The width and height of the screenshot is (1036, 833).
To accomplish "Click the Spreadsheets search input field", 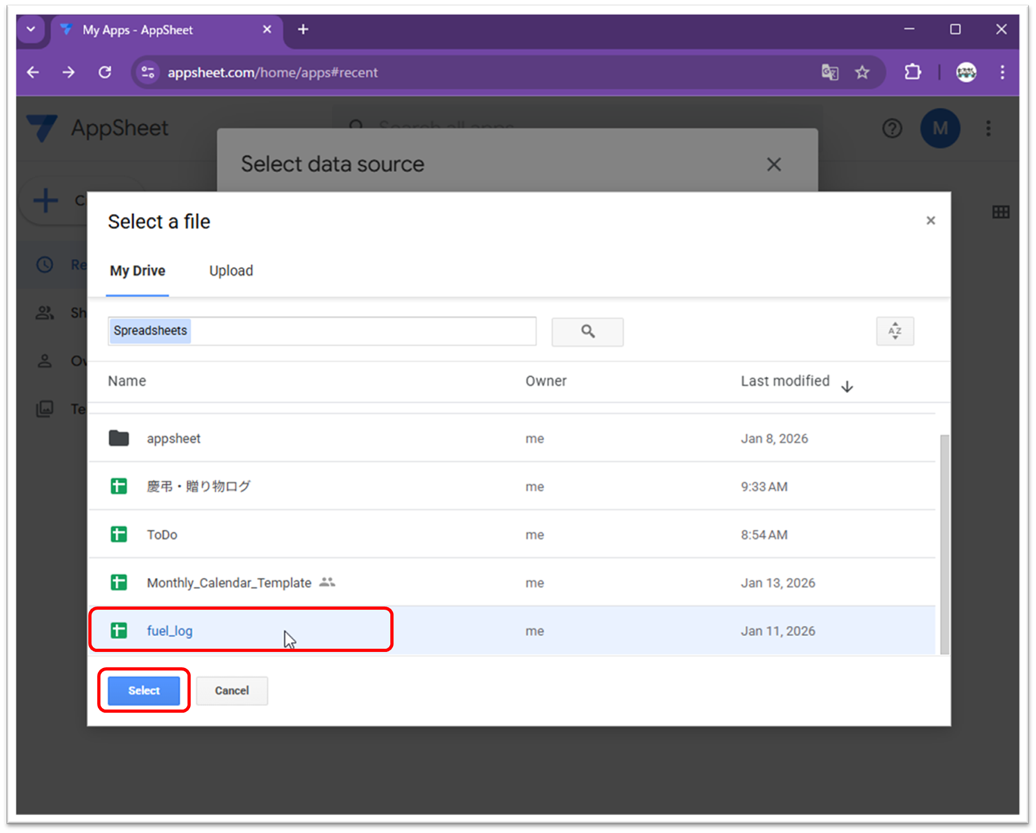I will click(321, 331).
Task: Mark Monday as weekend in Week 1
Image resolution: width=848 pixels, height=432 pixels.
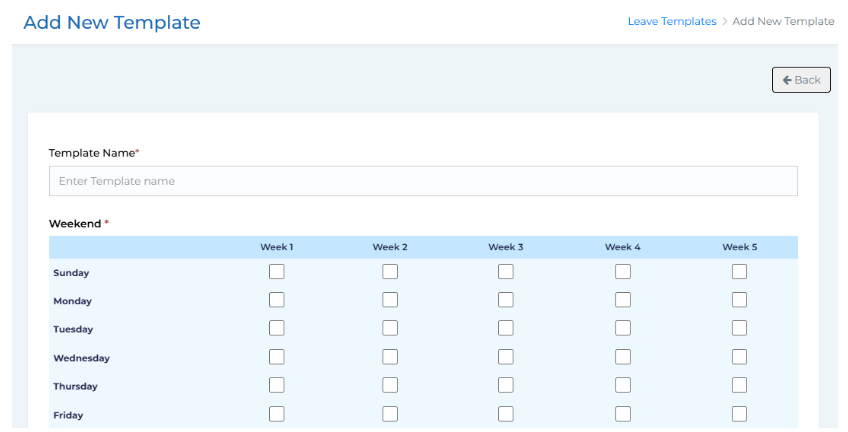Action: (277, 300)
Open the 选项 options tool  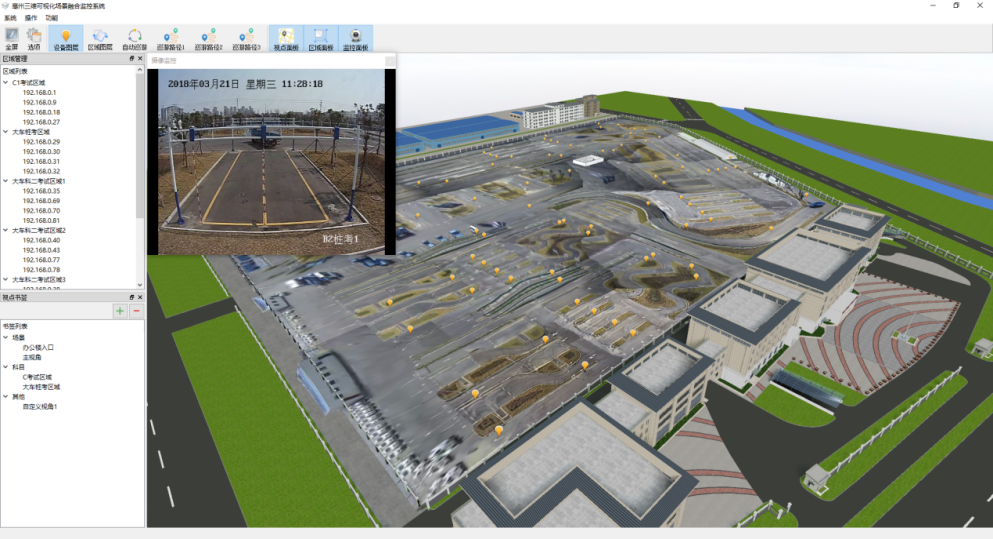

Your task >>
Please return only the lines from the one holding "Image resolution: width=848" through the end of the data, both ends included; do not copy any pictures.

Answer to this task >>
Image resolution: width=848 pixels, height=432 pixels.
Action: (277, 300)
Open the 选项 options tool  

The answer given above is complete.